EXERCISE BRIEF:
Reproduce every line of the listing below word for word, leaving out the pictures.

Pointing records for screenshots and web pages
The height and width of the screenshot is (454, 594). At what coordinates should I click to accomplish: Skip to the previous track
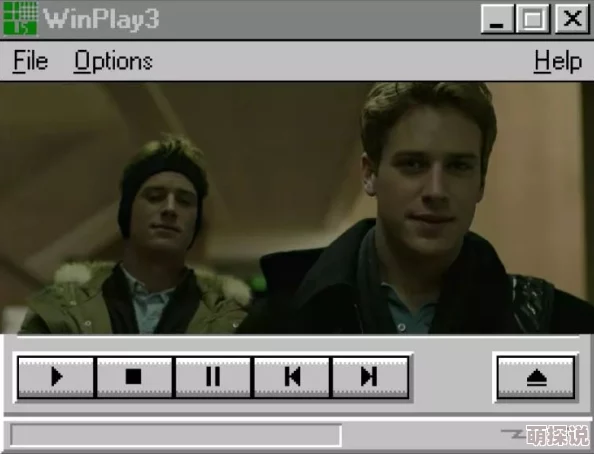point(292,377)
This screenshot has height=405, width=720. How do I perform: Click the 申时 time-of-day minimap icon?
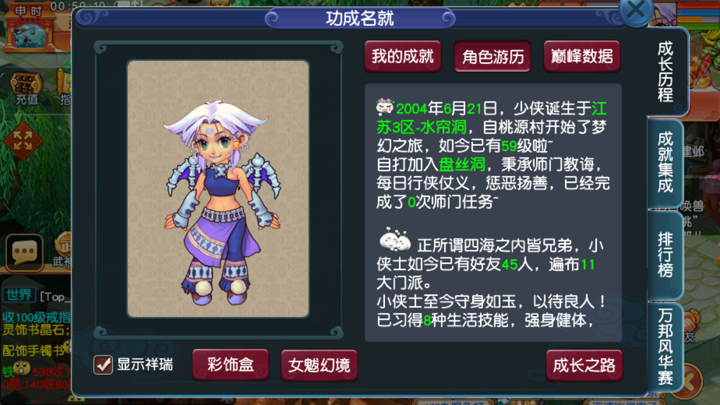[29, 27]
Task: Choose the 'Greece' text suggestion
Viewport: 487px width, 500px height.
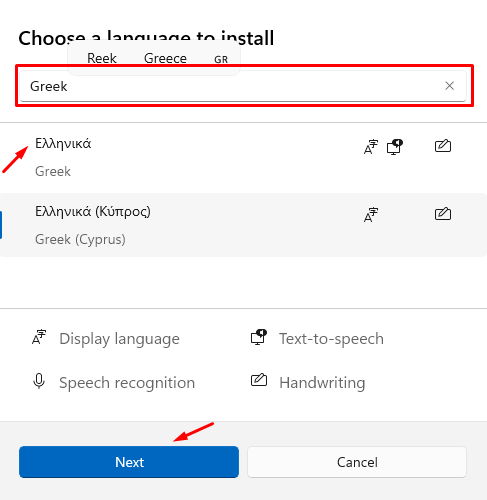Action: (165, 58)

FINISHED TASK:
The height and width of the screenshot is (454, 594). At what coordinates should I click to accomplish: Skip to the previous track
point(292,377)
This screenshot has height=405, width=720. How do I perform: Click the 申时 time-of-day minimap icon?
[29, 27]
Task: Choose the 'Greece' text suggestion
Viewport: 487px width, 500px height.
Action: (165, 58)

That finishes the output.